Estaba a punto de cumplir treinta años cuando nos vinimos a vivir a Torrelodones porque mi madre decidió que el campo sería mucho más compasivo con su salud que esa horrenda ciudad que la estaba matando. Me resistí con todas mis fuerzas a aquel traslado, argumentando en vano, durante semanas enteras, que ni sus fuerzas habían menguado tanto como pretendía, ni el ruido o la contaminación podían afectarla, teniendo en cuenta que jamás salía de casa, un quinto piso en una de las calles más tranquilas del centro. También hablé de mí, de los problemas que me acarrearía marcharme al campo, conseguir una plaza en el colegio de algún pueblo cercano, vivir sola con una anciana enferma en una casa aislada, dentro de una urbanización que permanecía casi desierta durante la mayor parte del año, y estar obligada a coger el coche para todo, lo repetí una y mil veces, que abandonar la ciudad sería un desastre, pero nadie me escuchó, mi madre empezó a quejarse a todas horas, se pasaba la noche en vela, decía que la despertaba el ascensor, y dejó de comer, mis hermanos me preguntaban cómo podía ser tan cruel, repetían que yo no tenía ninguna necesidad de trabajar, me rogaban que dejara de inventarme falsas excusas, y entonces dejé de luchar, pero me marché de Madrid con lágrimas en los ojos, un llanto mixto de pena y de rabia, el último asomo de vida del que podría disponer en muchos años.

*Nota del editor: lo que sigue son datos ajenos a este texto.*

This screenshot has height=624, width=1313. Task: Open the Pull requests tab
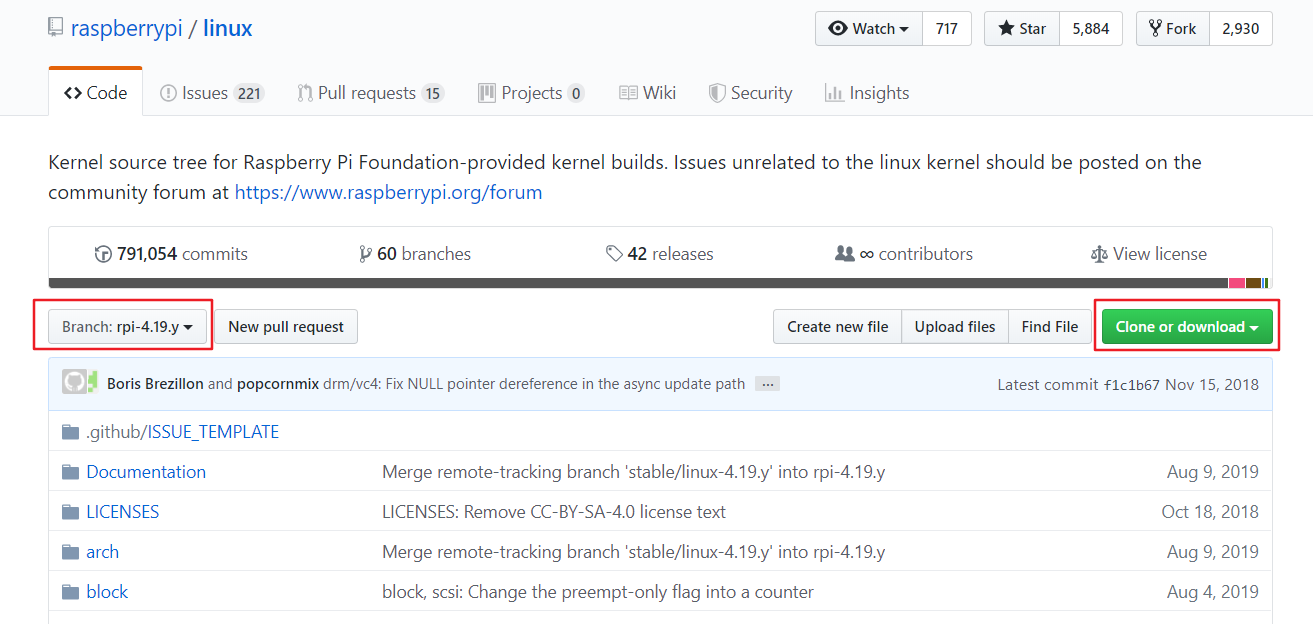tap(369, 93)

Cuando abrí la puerta de su habitación, ya no podía creer que ésa hubiera sido mi vida alguna vez, porque ya no quedaba en mí rastro alguno de la buena Berta. La miré con extrañeza, incorporada en la cama, apretando el timbre con una saña impropia de una anciana enferma, y casi podía escuchar el chirrido de sus dientes, pero avancé despacio, llegué a su lado, y esperé a que se hiciera el silencio. Entonces la saludé con voz clara, firme.

– Buenos días, doña Carmen.

Busqué inmediatamente sus ojos, y no encontré en ellos dolor, ni siquiera rechazo, apenas una sombra de desconcierto, una sorpresa sagazmente controlada, y por un instante deseé con todas mis fuerzas estar equivocada, pero esperé en vano una caricia, una protesta, una simple pregunta, e insistí sólo para asegurarme de que me escuchaba, ¿qué tal, doña Carmen, cómo se encuentra hoy?, y deseaba estar equivocada, haber multiplicado por un número demasiado grande, haber restado de más, pero no quiso corregirme, se limitó a mirarme de través, con un recelo que se transformaría muy deprisa en miedo auténtico, y entonces me estremecí al comprender que era ella quien estaba en mis manos, ella quien dependía de mí desde hacía tanto tiempo, aunque las dos lleváramos media vida fingiendo lo contrario, y me pregunté cuándo habría empezado a temer que se iniciaran los acontecimientos que ahora iban a precipitarse sin remedio, y ningún propósito me parecía más duro que aprender a vivir el resto de mi vida sabiendo que había sacrificado tantos años para nada, por eso deseaba estar equivocada, y necesitaba que me hablara, que me tocara, que me reconociera, que me confirmara que todas mis sospechas eran un disparate, que jamás había renunciado a ser mi madre, que jamás me había mirado con ojos distintos de los que dirigía al resto de sus hijos, que jamás había sido consciente de abandonarme en los brazos de otra mujer.